**TASK GOAL:**
Everything in the records must be restated exactly, apart from the pictures.

**INPUT FOR THIS TASK:**
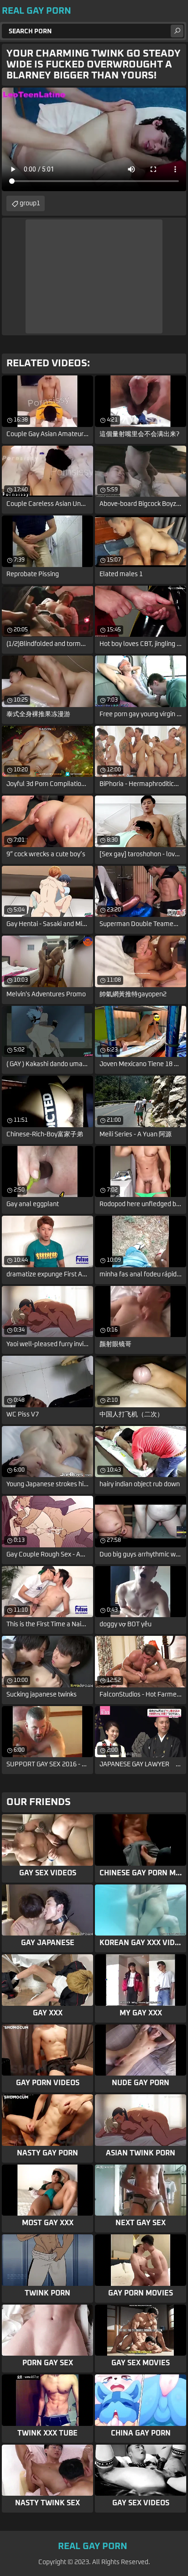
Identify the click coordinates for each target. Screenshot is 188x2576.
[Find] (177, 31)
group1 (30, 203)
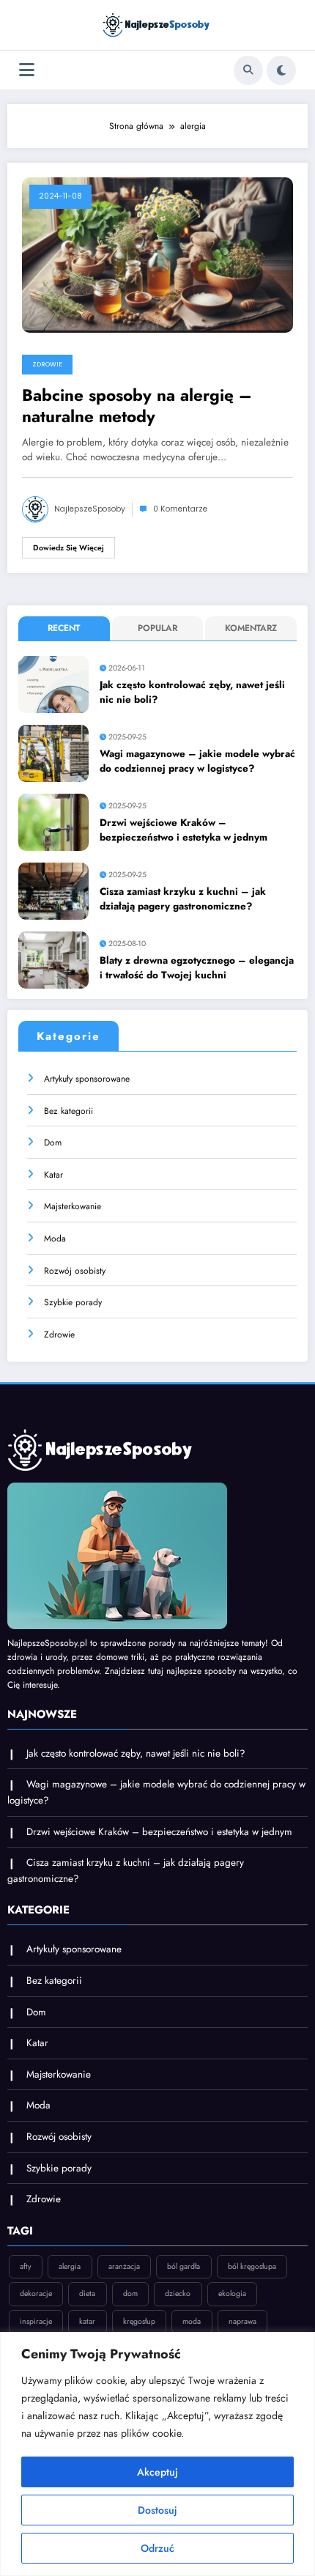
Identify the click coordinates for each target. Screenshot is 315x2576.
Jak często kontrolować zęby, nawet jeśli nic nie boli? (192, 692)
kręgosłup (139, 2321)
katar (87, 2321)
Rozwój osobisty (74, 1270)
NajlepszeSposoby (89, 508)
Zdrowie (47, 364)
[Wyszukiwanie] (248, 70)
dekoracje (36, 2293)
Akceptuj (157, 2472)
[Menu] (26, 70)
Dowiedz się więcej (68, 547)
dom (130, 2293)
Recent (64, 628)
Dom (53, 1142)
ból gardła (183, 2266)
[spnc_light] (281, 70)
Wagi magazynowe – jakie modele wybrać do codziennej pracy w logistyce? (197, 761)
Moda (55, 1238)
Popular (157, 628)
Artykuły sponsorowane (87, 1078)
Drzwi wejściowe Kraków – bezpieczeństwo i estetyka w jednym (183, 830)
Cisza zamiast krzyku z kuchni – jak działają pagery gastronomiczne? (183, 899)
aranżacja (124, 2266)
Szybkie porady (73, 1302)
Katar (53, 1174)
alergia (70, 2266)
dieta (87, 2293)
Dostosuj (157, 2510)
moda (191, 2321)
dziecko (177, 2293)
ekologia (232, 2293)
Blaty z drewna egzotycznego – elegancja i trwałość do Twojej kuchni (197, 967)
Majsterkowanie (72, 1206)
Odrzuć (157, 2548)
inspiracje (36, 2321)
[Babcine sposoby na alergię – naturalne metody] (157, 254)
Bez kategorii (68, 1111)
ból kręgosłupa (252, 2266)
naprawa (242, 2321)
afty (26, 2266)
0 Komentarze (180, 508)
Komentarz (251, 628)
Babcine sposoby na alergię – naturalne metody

**PROBLEM SOLUTION:**
Identify the click coordinates for each target. Screenshot is 188x2576.
[Find] (177, 31)
group1 (30, 203)
Identify the click coordinates for each target. Screenshot is 315x2576.
Jak często kontrolować zęby, nawet jeśli nic nie boli? (192, 692)
kręgosłup (139, 2321)
katar (87, 2321)
Rozwój osobisty (74, 1270)
NajlepszeSposoby (89, 508)
Zdrowie (47, 364)
[Wyszukiwanie] (248, 70)
dekoracje (36, 2293)
Akceptuj (157, 2472)
[Menu] (26, 70)
Dowiedz się więcej (68, 547)
dom (130, 2293)
Recent (64, 628)
Dom (53, 1142)
ból gardła (183, 2266)
[spnc_light] (281, 70)
Wagi magazynowe – jakie modele wybrać do codziennej pracy w logistyce? (197, 761)
Moda (55, 1238)
Popular (157, 628)
Artykuły sponsorowane (87, 1078)
Drzwi wejściowe Kraków – bezpieczeństwo i estetyka w jednym (183, 830)
Cisza zamiast krzyku z kuchni – jak działają pagery gastronomiczne? (183, 899)
aranżacja (124, 2266)
Szybkie porady (73, 1302)
Katar (53, 1174)
alergia (70, 2266)
dieta (87, 2293)
Dostosuj (157, 2510)
moda (191, 2321)
dziecko (177, 2293)
ekologia (232, 2293)
Blaty z drewna egzotycznego – elegancja i trwałość do Twojej kuchni (197, 967)
Majsterkowanie (72, 1206)
Odrzuć (157, 2548)
inspiracje (36, 2321)
[Babcine sposoby na alergię – naturalne metody] (157, 254)
Bez kategorii (68, 1111)
ból kręgosłupa (252, 2266)
naprawa (242, 2321)
afty (26, 2266)
0 Komentarze (180, 508)
Komentarz (251, 628)
Babcine sposoby na alergię – naturalne metody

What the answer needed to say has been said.